TIFF 2011: ALPS Review


"There are many types of lighting receptacles, that come in both professional and consumer grades."

"Cold is a word that winter swimmers do not know."  

This is the icy-precise line-reading one comes to expect from writer-director Yorgos Lanthimos.  Those who got an offbeat intellectual charge out of his weird fable Dogtooth or simply enjoyed the alien-dance moves of actress Aggeliki Papoulia are in for more of the same with ALPS, perhaps a spiritual sequel which features similar visuals and narrative beats.  Things are taken out of a singular location of the greek directors previous film, and the insular family dynamic is scaled up to a group of people who form the eponymous organization.  The business concept behind ALPS is one of role-playing and empathy.  People who recently lost of a loved one can hire an ALPS employee to impersonate the deceased for a few days or weeks to ease through the grief process.  As the film demonstrates exceptionally well, the barrier between indulging a clients grief and devolving into a form of prostitution is a rather thin and permeable one.  The domineering boss of ALPS, a gymnastics coach who does not indulge his star pupil (also an ALPS employee) in song choices for her routines.  Instead he makes unexplained demands, "You are not ready for pop music."  As CEO of ALPS he is more like a pimp.   When his star employee (Papoulia), a nurse who spots potential clients from the pool she encounters - families attending to their dying loved ones at the hospital - decides to go rouge and take on a customer outside of ALPS, justice is swift and bloody, an arbitrary.  It takes the form chastising game which obfuscates the use of naked power and authority. 

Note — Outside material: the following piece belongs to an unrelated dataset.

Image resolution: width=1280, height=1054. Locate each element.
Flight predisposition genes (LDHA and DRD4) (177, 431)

Of the many sights and sounds on display for our amusement and consideration are the book-end displays of gymnastics.  The first scored, as an act of counterpoint foreshadowing, to Carl Orff's "O Fortuna" (is there a more overused piece of 'epic music' in cinema?) and slyly puntastic, use of pop-electro hit from the 60s "Popcorn."  A game of charades to keep the ALPS rank-and-file in good form.  A few client visits and other mini-set-pieces all serve to underscore the fusion of high and low culture; the earnest and ironic execution is how it goes in this new wave of Weird Greek Cinema of which Lanthimos is the undeniable star.  

The dying are asked who their favourite actor is (Brad Pitt, Morgan Freeman), the ALPS mission statement is such that the moniker be suitably obscure in purpose, but nevertheless communicate that while the most majestical set of mountains in the would could happily replace such lesser ranges, they, in themselves are irreplaceable.  This is not unlike an actor who can easily play a role of a famous figure, or fictional character, but they remain the iconic movie star and celebrity nevertheless.  If you want to take that one step further, and consider this is the idiom for which this particular filmmaker makes cinema, it is a meta rabbit hole that might be to difficult to climb back out of.   ALPS' clients re-create key emotional scenes with those recently lost using other family members and a personal prop or two.  An effort to re-live a scene or emotional moment that cannot be accurately ever represented.  It may evoke a similar reaction or feeling (as far as the mind knows) but it is a mutant version.  If art is, as Picasso famously once said, "is lies that tell the truth," these LARP self-psychotherapy sessions are not so much performance art, but ghastly acts of self-indulgence.   Ones with unhealthy consequence.  Providing the service gets addictive enough for the nurse that she would risk her bosses wrath or perform a little breaking and entering to keep the high going.  Her going 'cold turkey' from the tennis player's family is akin to a semiotic meltdown - an apt description of this directors brand of cinema which is violently absurd, and occasionally absurdly violent.

As Dogtooth is goes after the idea of how we are prepared to go out and face the world, ALPS is concerned with what we do when we are out there in the thick of things.  We all are actors in our varied relationships intimate or otherwise with a seemingly limitless ability to rationalize and compartmentalize, but do we indulge or demand our emotional fulfillment?  These questions and more are carried out with a Lanthimos' signature style:  Derivative is a word that Greek auteurs do not know.